Mito e organizzazione furono componenti fondamentali della politica di massa del fascismo (E.Gentile, Il culto del littorio, Roma-Bari, Laterza, 1993). Il mito politico fascista si presentava come credenza infondata in un assoluto storico: quello della patria italiana, della nazione, forgiata dalle trincee della Grande Guerra e dalla violenza rigeneratrice dello squadrismo che avrebbero esorcizzato e neutralizzato il disordine della modernità. Il fascismo avrebbe insomma risolto i problemi creati dalla società di massa, dalle rivendicazioni democratiche e dai conflitti sociali, restaurando l’ordine dei valori politici nazionali. E se in prima istanza il caos moderno da combattere è incarnato dal socialismo e dalla minaccia bolscevica, frutti avvelenati nati dal ventre molle del regime liberale, nella fase del consenso (1929-1936) l’attenzione degli ideologi del regime si sarebbe rivolta invece ai nemici della completa fascistizzazione della società: la borghesia. Basti pensare alla grottesca campagna linguistica contro l’uso del “Lei” e degli anglismi, e l’ebraismo cosmopolita.
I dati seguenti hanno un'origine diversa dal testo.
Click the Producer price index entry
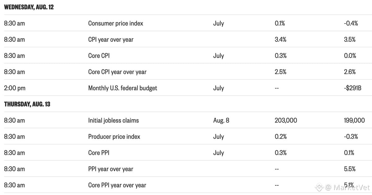 coord(114,137)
Dunque, il razzismo fascista è inscritto nella stessa ideologia fascista.
5. La persecuzione contro gli ebrei sta qualitativamente sullo stesso piano di qualsiasi altra forma di violenza perpetrata dallo schieramento alleato e antifascista durante la seconda guerra mondiale.
Dai documenti e dagli archivi di cui dispone la ricerca storica emerge che il sistema concentrazionario nazista, sia dal punto di vista logisitico-organizzativo che dal punto di vista quantitativo, rimane un unicum. Sostenere che la violenza della prima metà del Novecento sia tutta uguale, che rossi e neri, nazisti e alleati, partigiani e fascisti, possono essere tutti assolti o parimenti tutti condannati perché agirono coerentemente con il contesto cruento della guerra mondiale è una strategia di certo revisionismo internettaro ampiamente smontata. Ma per difendere l’unicità della Shoah dalla “livella della violenza” forse bastano le conclusive, potenti, righe della Prefazione a I sommersi e i salvati di Primo Levi: «In nessun altro luogo e tempo si è assistito ad un fenomeno così imprevisto e così complesso: mai tante vite umane sono state spente in così breve tempo, e con una così lucida combinazione di ingegno tecnologico, di fanatismo e di crudeltà. Nessuno assolve i conquistadores spagnoli dei massacri da loro perpetrati in America per tutto il sedicesimo secolo. Pare che abbiano provocato la morte di almeno 60 milioni di indios; ma agivano in proprio, senza o contro le direttive del governo; e diluirono i loro misfatti, in verità assai poco “pianificati”, su un arco di più di cento anni; e furono aiutati dalle epidemie che involontariamente si portarono dietro. Ed infine, non avevamo cercato di liberarcene, sentenziando che erano “cose di altri tempi”?» (P. Levi, I sommersi e i salvati, Einaudi, Torino 1986, p. 12). Non abbiamo ancora eluso questa domanda.